'''

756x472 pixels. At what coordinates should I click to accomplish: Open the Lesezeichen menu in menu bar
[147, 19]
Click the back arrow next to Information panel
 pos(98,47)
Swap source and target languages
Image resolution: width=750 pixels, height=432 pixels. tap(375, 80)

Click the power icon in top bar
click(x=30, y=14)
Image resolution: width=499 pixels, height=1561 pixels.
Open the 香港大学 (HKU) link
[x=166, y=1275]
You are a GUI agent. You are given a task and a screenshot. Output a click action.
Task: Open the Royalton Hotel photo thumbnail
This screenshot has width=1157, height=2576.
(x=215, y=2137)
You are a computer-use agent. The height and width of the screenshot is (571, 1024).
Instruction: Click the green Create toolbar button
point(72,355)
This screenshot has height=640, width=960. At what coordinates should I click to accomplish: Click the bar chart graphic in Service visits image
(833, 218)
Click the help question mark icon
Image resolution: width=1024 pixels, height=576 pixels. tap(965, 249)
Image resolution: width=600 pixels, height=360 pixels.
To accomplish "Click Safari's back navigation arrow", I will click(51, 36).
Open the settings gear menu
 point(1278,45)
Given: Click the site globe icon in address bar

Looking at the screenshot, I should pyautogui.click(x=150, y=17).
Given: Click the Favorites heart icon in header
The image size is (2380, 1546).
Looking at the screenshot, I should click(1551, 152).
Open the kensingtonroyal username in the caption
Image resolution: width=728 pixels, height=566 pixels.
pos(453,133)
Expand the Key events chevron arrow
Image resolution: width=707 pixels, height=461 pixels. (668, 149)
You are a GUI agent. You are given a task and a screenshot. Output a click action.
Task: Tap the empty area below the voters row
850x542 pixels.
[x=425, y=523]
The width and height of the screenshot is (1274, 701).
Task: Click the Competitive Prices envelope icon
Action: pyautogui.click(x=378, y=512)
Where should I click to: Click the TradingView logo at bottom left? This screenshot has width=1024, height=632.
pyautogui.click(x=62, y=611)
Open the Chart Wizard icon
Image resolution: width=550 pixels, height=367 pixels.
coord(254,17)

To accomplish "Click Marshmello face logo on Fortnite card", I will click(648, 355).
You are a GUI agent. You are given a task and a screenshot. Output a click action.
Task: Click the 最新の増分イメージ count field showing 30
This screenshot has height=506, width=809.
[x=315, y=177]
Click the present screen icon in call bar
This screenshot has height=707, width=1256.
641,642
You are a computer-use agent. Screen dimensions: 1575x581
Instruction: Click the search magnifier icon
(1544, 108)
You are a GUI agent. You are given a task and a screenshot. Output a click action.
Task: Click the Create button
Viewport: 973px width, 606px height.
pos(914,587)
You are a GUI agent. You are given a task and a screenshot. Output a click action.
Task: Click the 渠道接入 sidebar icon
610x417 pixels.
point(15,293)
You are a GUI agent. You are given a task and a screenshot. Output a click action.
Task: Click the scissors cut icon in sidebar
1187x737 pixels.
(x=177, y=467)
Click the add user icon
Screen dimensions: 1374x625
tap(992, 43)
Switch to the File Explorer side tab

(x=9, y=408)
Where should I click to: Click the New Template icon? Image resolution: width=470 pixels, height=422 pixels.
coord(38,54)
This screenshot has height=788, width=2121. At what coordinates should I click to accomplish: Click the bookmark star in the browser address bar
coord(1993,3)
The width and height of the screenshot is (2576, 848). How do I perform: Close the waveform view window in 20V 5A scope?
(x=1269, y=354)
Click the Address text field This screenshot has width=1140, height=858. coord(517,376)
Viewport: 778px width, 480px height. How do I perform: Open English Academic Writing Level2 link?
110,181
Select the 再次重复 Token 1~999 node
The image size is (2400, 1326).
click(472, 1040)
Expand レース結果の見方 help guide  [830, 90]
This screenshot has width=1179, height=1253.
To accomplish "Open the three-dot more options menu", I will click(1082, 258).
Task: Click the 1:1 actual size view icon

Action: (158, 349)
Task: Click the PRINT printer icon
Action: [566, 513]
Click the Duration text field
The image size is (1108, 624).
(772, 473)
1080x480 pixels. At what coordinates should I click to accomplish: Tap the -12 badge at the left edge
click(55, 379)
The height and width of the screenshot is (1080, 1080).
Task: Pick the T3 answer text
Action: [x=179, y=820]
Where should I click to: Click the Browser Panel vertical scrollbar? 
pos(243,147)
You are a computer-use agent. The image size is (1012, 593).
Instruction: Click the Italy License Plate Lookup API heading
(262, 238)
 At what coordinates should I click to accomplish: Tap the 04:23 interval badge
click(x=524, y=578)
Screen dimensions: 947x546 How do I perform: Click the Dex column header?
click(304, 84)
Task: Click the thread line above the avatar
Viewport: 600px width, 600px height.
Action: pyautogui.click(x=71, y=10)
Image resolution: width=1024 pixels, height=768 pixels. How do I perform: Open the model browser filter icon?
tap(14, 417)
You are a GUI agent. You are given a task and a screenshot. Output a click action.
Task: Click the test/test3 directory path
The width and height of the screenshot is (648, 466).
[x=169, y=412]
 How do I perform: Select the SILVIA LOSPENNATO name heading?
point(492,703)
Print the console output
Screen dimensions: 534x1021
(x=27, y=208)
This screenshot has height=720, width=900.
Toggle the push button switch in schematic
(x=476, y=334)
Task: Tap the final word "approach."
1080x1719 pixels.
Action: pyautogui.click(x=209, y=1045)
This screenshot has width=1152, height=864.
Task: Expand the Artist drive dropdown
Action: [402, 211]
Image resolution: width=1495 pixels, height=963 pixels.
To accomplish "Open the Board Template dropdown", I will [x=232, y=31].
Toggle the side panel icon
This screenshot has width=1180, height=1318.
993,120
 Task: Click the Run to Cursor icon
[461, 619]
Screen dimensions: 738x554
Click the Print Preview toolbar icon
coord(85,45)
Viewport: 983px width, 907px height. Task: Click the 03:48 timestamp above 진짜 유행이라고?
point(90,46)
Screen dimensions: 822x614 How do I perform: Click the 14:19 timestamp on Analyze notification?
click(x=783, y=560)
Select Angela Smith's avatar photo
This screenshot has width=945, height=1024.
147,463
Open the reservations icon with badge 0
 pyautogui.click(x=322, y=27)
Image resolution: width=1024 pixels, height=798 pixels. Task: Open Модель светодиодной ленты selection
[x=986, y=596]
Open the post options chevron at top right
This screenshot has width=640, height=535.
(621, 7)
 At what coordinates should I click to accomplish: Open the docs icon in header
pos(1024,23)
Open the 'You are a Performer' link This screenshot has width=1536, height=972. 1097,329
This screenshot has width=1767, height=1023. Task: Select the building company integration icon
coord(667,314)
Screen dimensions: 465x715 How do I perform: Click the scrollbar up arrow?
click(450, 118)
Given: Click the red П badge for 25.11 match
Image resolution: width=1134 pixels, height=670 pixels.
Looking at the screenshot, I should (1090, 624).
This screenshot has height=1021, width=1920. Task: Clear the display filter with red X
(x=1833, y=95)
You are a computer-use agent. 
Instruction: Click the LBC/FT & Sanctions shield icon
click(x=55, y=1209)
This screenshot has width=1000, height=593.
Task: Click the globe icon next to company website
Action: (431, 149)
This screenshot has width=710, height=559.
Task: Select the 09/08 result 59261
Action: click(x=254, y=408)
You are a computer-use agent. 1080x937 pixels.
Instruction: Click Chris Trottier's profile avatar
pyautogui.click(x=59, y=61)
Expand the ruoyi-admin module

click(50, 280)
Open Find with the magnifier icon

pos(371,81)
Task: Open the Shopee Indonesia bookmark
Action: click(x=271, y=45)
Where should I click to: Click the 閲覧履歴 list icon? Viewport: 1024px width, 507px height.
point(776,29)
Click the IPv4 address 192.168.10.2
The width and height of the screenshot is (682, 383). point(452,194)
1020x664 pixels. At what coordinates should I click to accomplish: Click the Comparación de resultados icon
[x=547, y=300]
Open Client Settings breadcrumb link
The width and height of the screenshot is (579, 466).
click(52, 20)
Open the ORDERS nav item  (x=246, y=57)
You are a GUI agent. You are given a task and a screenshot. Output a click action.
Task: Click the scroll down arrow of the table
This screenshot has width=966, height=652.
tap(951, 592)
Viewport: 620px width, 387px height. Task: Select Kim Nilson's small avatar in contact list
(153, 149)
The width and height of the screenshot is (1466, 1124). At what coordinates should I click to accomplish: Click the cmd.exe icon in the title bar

'''

■ **DESCRIPTION OF THE TASK**
Copy out all lines from the material above that contain the string "sidebar".

■ **THE ANSWER**
Task: Click the 渠道接入 sidebar icon
Task: Click the scissors cut icon in sidebar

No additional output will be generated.